Presented in new and inventive ways, there are a lot of interesting and unique plates, including ‘la foglia di grano,’ a wrap made from leafy greens encasing succulent raw red tuna dressed with bitter herbs, mint and cream, as well as the the ‘Uovo 65°’. This signature dish is an experimental deconstructed twist on the classic Italian carbonara: created with a mysterious alchemistic process, the egg is cooked at a constant 65°C for 45 minutes, then submerged in a frothy, cheesy light sauce with truffle shavings and crispy pork. The result is nothing short of spectacular, and is highly recommended.

Another playful update of a traditional Italian dish is the ‘anti-pasta’, a dehydrated fish soup, solidified and strung out into tagliatelle like swirls. An immensely complicated creation consisting of dozens of ingredients and a four stage process, resulting in a playful, hearty and fresh pasta… that’s not truly pasta.

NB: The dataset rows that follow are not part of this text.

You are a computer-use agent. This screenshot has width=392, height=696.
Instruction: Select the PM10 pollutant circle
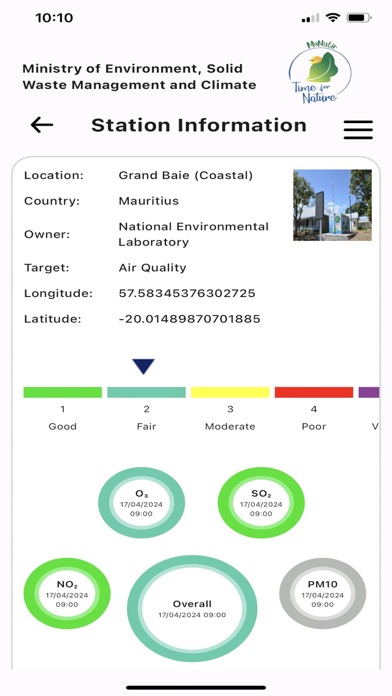pos(323,593)
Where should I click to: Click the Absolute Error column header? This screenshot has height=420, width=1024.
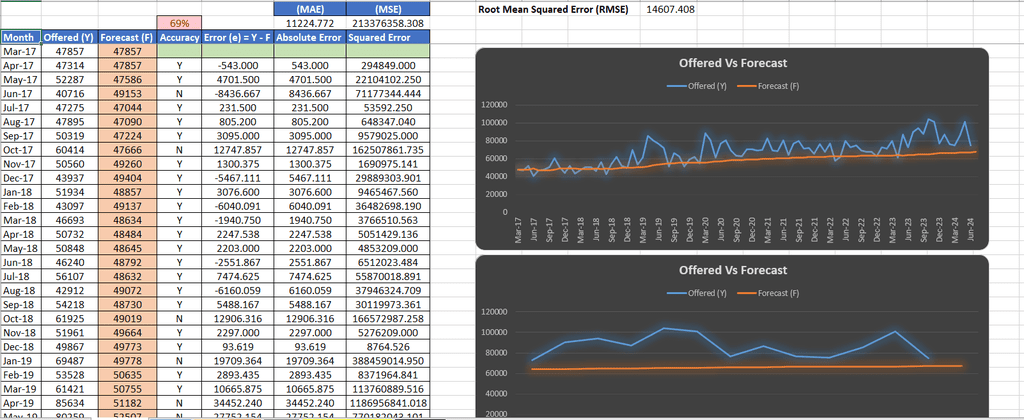coord(309,37)
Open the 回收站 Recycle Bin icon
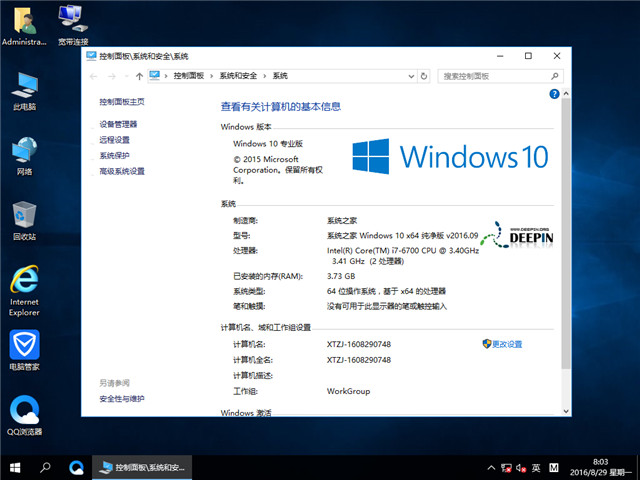The width and height of the screenshot is (640, 480). pyautogui.click(x=24, y=216)
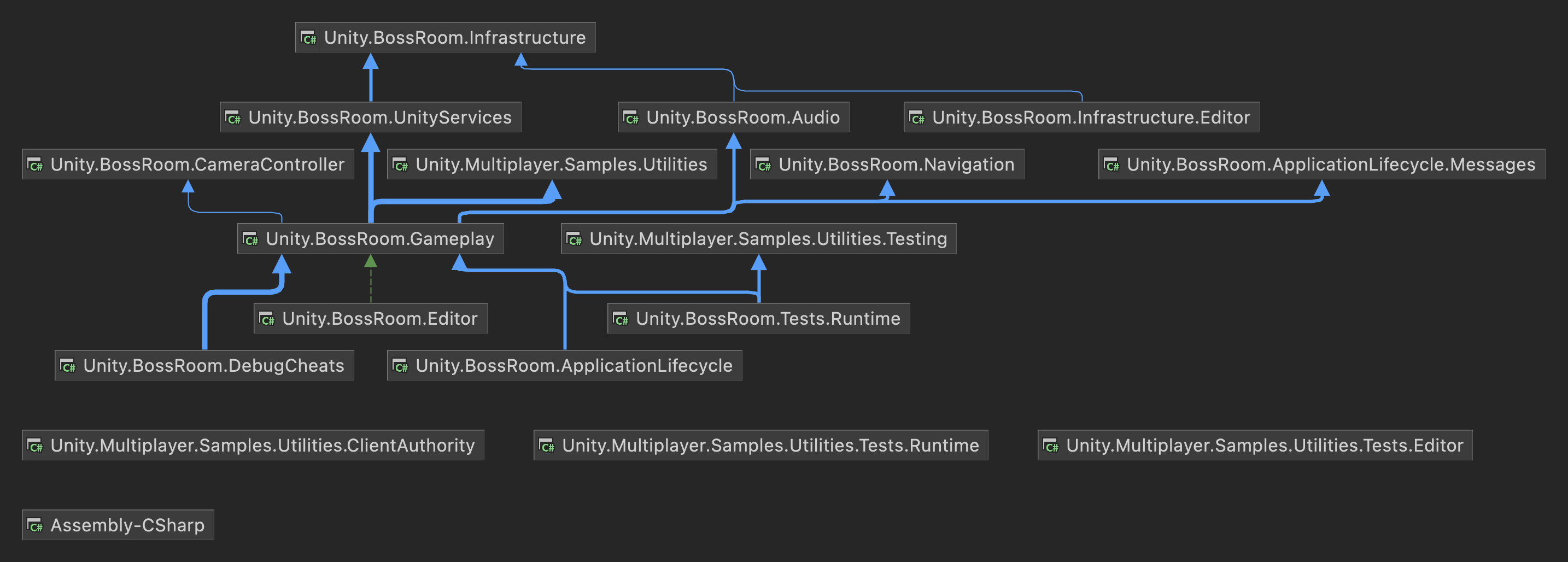Click the C# icon of Unity.BossRoom.Navigation

click(763, 165)
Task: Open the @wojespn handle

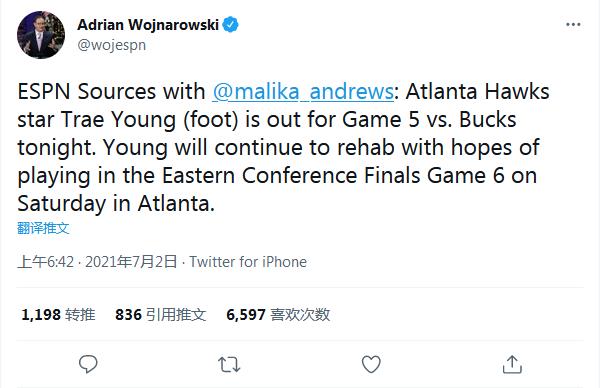Action: click(112, 45)
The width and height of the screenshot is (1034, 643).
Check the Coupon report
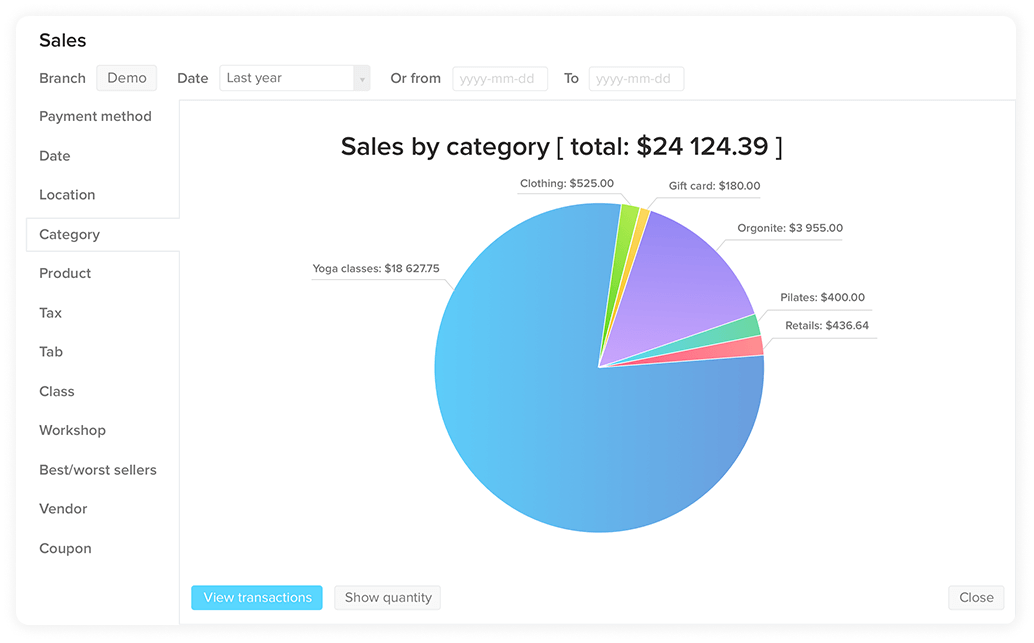pos(65,548)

The finer details are what makes the dining experience really special, from the paper thin salty fried wafers of crisp bread to wet the palate, to the frozen olive oil butter, and even tiny stools brought over for guest’s bags. Every care is taken to ensure the guests feel welcomed.

Metamorfosi presents stunning modernist food, created with innovative quirkiness resulting unusual, yet highly pleasing combination of earthy flavours and unique textures. The international fusion cuisine served in a contemporary setting perfectly showcases the eclectic cooking of chef Carceres.